DEA agents have been working alongside U.S. troops in Afghanistan for over four years

Date published: 10/29/2009

By RUSTY DENNEN

Two of the three Drug Enforcement Administration agents killed this week in Afghanistan were working alongside special-operations forces in one of the lesser-known aspects of the war.

Both had a connection to the DEA training academy at Marine Corps Base Quantico.

Special Agent Chad Michael of Quantico and Special Agent Forrest Leamon, who lived in Woodbridge, were assigned to a DEA Foreign Deployed Advisory and Support Team (FAST) in Afghanistan.

Michael E. Weston, another special agent who lived in Washington, worked in DEA's office in Kabul, Afghanistan's capital. They were killed Monday in a helicopter crash along with seven members of the U.S. military while on a mission to disrupt arms smuggling and narcotics trafficking in the Badghis province.

Attorney General Eric Holder and DEA Administrator Michele Leonhart will travel to Dover Air Force Base tonight to meet the plane carrying the bodies of the agents home.

Both Michael and Leamon lived in Northern Virginia because their units deploy out of Quantico, said DEA spokesman David Ausiello.

Michael, 30, had been assigned to Miami until he was sent to Afghanistan in August. Leamon, 37, had been working in Afghanistan since 2007. Both were involved in a dangerous activity linked to the war: cutting the flow of opium and hashish, and the cash they produce, to the Taliban.

The FAST units work alongside special forces. "It's a fancy way of saying they support counter-narcotics missions," Ausiello said.

"There's a clear nexus between narcotics and terrorism. Terrorists get their money by selling drugs." He declined to say how many agents are working in rugged, mountainous nation where the Taliban has been redoubling its effort to disrupt the upcoming election.
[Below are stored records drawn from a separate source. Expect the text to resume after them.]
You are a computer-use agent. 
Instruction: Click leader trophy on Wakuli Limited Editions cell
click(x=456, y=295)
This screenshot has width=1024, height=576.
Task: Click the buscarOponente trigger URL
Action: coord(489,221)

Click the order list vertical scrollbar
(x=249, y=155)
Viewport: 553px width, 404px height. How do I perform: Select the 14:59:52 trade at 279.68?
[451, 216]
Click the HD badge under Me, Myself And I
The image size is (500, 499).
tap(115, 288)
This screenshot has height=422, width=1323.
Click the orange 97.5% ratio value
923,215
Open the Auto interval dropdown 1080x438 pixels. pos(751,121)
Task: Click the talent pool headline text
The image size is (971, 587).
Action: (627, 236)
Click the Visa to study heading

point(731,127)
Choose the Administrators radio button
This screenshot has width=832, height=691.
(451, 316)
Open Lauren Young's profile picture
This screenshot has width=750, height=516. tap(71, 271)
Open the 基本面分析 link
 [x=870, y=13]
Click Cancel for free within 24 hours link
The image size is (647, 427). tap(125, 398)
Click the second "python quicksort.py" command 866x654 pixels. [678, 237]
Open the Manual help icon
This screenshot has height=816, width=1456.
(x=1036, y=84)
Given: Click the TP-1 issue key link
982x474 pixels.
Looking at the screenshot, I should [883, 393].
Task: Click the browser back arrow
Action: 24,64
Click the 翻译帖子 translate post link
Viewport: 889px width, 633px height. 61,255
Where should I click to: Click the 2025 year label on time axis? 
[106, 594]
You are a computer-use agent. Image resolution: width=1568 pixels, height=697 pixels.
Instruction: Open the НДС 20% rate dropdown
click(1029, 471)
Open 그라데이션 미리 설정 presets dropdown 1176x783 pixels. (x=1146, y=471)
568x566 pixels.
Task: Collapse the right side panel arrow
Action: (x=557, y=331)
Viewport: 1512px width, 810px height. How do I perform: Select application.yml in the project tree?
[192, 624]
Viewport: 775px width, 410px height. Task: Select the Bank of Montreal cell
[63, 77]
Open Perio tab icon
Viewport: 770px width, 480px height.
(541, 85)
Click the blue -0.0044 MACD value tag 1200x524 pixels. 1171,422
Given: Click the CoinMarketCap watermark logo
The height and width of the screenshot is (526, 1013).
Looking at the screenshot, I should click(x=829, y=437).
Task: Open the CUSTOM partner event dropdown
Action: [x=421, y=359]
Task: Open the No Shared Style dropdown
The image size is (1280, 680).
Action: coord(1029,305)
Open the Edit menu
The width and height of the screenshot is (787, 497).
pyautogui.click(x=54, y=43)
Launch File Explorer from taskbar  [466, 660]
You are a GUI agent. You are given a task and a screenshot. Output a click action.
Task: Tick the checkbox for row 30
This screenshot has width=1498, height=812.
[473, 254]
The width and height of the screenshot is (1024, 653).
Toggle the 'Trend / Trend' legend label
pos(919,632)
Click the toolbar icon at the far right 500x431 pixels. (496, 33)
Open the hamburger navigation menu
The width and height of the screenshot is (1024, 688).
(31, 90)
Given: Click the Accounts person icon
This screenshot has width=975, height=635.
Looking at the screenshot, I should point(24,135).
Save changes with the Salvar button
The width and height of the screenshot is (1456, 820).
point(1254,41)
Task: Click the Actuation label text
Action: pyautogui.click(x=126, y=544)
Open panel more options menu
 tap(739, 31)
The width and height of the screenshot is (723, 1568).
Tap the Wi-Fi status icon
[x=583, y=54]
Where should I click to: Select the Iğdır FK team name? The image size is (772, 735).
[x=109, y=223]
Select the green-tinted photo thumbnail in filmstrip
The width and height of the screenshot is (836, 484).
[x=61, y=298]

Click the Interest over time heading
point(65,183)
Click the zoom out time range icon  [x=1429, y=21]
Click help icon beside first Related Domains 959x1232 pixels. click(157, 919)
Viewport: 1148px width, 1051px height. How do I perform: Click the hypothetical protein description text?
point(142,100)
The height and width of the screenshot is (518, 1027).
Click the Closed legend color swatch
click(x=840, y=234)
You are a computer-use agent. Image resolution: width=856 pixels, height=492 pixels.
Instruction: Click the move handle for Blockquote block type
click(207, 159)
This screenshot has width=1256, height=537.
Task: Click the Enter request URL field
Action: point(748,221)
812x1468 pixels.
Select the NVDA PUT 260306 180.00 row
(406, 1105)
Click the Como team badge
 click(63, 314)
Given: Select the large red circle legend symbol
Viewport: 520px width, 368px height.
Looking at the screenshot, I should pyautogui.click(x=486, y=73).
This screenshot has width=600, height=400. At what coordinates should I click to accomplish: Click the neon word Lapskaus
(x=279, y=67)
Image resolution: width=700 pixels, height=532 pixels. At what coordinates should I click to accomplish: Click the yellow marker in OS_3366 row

But the agency recently acknowledged that as many as 80 agents are assigned there.

In June 2008, the DEA's Operation Albatross in Afghanistan made a 262-ton haul of hashish, a potent form of cannabis. It was the largest drug seizure ever.

DEA has been in Afghanistan since 2005, but began ramping up its drug-interdiction efforts in 2007. The agency has an extensive international presence, with major efforts under way in Mexico. All DEA agents go through training at Quantico, Ausiello said. International training is among its components. Agents also receive basic training, practical applications, tactical, firearms and intelligence training, and courses in investigation, forensics, chemistry, computers, clandestine labs, law and ethics.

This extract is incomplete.